# Work instructions:
Every line from the one with "Tentex Forte (23, 1142)" to the one with "How often should", including those two, is to be copied exactly; all other lines of the entries below are left out.

Records from a data source:
====================

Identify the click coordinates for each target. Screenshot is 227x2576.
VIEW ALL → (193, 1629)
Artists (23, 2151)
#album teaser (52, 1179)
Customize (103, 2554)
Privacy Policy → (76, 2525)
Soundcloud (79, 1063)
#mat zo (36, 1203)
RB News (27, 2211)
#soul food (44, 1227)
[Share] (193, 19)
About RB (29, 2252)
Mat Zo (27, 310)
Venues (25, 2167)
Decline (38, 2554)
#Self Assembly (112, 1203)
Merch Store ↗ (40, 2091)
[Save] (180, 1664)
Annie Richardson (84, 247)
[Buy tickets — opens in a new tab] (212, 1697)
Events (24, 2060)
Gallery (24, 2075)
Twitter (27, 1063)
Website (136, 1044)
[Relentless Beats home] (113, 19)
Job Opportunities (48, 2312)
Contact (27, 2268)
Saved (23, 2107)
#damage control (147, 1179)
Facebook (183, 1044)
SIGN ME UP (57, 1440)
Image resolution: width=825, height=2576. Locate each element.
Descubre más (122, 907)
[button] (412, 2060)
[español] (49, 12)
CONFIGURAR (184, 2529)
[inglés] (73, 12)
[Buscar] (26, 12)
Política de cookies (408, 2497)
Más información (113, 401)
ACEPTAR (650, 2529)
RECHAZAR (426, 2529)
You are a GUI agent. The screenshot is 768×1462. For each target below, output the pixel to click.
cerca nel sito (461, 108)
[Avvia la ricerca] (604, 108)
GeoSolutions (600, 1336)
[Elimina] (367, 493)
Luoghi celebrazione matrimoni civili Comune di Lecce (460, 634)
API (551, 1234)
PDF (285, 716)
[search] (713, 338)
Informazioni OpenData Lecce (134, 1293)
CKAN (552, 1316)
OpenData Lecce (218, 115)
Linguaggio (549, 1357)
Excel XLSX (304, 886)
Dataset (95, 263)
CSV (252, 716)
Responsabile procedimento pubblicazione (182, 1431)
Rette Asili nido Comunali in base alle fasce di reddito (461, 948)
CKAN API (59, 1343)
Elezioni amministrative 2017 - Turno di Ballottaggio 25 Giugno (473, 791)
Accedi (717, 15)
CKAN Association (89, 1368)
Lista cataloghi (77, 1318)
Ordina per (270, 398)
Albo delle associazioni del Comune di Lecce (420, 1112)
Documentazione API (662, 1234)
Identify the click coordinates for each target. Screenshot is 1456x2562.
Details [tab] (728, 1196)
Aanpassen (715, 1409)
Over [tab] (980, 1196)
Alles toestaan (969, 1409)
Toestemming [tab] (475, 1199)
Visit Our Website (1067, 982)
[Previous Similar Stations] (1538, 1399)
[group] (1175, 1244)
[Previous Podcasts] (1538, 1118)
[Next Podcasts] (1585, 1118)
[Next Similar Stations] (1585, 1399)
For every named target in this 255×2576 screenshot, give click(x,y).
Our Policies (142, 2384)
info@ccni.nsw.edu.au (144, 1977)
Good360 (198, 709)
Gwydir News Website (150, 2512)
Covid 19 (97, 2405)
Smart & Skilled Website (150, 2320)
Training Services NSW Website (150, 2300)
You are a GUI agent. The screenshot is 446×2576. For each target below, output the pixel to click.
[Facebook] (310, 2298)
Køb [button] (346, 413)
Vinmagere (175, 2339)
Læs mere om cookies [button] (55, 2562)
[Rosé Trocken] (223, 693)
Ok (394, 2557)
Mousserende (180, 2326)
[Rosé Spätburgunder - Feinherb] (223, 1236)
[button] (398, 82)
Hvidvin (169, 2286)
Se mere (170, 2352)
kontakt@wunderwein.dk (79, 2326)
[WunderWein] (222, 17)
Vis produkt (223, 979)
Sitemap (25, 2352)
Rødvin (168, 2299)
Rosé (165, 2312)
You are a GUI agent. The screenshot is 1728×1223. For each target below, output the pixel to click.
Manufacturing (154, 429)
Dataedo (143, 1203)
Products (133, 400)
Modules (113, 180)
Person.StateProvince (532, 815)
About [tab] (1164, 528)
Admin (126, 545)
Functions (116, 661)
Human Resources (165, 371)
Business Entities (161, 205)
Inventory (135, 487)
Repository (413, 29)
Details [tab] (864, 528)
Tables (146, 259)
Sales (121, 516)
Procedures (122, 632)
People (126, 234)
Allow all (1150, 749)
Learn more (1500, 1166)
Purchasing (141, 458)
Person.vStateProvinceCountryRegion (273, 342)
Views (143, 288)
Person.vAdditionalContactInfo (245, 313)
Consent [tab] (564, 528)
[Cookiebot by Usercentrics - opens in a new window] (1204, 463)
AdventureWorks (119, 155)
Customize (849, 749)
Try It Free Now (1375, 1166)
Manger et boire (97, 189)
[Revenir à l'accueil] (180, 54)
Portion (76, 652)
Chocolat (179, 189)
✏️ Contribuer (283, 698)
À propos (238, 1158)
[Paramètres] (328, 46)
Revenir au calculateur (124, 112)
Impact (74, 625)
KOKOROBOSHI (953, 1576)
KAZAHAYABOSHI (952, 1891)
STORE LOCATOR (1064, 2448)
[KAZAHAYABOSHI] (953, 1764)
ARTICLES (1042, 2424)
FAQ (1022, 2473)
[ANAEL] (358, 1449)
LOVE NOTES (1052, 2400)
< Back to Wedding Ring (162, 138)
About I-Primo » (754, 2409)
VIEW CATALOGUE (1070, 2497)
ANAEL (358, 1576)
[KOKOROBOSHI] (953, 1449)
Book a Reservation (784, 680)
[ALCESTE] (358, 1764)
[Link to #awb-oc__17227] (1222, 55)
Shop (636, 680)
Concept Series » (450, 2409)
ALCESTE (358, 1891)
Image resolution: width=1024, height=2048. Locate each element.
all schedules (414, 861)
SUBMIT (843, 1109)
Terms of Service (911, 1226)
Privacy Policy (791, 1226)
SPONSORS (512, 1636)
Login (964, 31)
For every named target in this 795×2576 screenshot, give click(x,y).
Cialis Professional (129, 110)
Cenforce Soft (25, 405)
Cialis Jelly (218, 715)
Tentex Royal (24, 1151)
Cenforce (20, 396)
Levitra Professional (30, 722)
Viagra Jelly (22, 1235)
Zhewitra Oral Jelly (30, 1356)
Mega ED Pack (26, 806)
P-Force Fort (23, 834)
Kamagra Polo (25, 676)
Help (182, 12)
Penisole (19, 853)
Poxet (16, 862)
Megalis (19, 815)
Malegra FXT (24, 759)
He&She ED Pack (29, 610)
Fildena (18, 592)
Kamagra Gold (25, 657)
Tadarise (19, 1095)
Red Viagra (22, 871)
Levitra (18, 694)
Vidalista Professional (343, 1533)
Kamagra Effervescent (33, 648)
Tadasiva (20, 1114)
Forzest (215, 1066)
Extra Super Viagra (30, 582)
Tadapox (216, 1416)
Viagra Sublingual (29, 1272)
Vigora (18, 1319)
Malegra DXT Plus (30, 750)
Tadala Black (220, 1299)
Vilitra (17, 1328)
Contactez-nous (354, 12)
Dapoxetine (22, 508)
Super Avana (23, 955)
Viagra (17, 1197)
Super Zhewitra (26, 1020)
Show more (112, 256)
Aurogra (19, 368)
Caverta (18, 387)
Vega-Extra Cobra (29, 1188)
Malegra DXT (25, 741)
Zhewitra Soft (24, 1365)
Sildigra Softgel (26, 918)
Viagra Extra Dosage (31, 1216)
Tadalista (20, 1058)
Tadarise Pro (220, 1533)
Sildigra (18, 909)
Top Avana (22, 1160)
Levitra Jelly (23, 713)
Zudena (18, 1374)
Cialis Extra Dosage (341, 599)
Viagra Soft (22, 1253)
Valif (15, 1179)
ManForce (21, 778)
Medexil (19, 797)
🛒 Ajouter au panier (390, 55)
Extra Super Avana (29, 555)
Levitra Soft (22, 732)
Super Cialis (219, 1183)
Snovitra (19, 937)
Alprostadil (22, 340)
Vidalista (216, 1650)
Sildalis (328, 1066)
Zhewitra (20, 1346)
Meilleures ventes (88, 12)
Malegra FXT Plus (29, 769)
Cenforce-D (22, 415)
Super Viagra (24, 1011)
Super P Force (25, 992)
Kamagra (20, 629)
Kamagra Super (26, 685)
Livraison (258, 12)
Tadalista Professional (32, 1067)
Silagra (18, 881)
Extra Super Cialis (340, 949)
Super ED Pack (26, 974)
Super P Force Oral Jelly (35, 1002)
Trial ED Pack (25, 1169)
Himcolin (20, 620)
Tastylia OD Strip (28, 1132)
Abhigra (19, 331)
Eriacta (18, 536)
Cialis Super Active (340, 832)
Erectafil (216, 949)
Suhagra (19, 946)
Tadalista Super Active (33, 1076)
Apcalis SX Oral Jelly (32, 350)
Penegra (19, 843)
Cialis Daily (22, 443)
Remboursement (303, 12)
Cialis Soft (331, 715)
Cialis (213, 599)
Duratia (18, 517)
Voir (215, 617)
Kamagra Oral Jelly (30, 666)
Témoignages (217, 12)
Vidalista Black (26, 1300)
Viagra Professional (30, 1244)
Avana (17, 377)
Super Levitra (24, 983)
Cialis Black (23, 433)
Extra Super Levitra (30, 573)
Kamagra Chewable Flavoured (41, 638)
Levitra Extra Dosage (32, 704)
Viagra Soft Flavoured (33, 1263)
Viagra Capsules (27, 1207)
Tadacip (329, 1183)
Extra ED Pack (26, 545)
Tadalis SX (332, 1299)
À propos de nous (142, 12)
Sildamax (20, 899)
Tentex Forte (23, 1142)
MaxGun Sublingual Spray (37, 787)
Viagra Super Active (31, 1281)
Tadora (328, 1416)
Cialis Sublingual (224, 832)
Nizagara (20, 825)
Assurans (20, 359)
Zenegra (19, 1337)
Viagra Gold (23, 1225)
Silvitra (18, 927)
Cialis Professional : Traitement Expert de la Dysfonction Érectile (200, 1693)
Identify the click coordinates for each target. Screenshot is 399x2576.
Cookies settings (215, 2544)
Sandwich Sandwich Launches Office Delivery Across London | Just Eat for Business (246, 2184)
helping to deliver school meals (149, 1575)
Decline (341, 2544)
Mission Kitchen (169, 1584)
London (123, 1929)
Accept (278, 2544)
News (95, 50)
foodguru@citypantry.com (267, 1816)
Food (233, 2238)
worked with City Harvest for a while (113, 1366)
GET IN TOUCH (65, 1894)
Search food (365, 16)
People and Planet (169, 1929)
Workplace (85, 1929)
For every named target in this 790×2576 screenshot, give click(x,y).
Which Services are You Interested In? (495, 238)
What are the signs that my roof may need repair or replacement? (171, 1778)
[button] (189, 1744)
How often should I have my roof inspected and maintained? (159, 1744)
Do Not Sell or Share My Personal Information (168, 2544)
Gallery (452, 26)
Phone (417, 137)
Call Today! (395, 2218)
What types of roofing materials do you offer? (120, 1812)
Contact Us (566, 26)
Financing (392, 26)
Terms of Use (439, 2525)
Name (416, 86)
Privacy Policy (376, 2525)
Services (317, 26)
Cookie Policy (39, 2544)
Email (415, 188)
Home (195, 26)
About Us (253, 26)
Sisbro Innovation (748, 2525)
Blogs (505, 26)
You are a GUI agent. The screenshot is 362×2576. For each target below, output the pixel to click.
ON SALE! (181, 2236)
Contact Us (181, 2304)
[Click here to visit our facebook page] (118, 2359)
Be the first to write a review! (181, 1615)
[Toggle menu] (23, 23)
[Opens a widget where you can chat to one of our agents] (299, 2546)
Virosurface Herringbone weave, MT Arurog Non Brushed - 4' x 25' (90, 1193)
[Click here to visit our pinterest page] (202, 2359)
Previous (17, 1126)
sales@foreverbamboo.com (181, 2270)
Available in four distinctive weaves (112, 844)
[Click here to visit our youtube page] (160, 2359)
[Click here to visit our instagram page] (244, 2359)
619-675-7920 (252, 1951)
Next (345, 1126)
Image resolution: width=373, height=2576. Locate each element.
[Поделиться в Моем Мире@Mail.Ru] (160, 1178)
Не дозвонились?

====================

# Written reply:
Tentex Forte (23, 1142)
MaxGun Sublingual Spray (37, 787)
Viagra Super Active (31, 1281)
Tadora (328, 1416)
Cialis Sublingual (224, 832)
Nizagara (20, 825)
Assurans (20, 359)
Zenegra (19, 1337)
Viagra Gold (23, 1225)
Silvitra (18, 927)
Cialis Professional : Traitement Expert de la Dysfonction Érectile (200, 1693)
Identify the click coordinates for each target. Screenshot is 399x2576.
Cookies settings (215, 2544)
Sandwich Sandwich Launches Office Delivery Across London | Just Eat for Business (246, 2184)
helping to deliver school meals (149, 1575)
Decline (341, 2544)
Mission Kitchen (169, 1584)
London (123, 1929)
Accept (278, 2544)
News (95, 50)
foodguru@citypantry.com (267, 1816)
Food (233, 2238)
worked with City Harvest for a while (113, 1366)
GET IN TOUCH (65, 1894)
Search food (365, 16)
People and Planet (169, 1929)
Workplace (85, 1929)
For every named target in this 790×2576 screenshot, give click(x,y).
Which Services are You Interested In? (495, 238)
What are the signs that my roof may need repair or replacement? (171, 1778)
[button] (189, 1744)
How often should I have my roof inspected and maintained? (159, 1744)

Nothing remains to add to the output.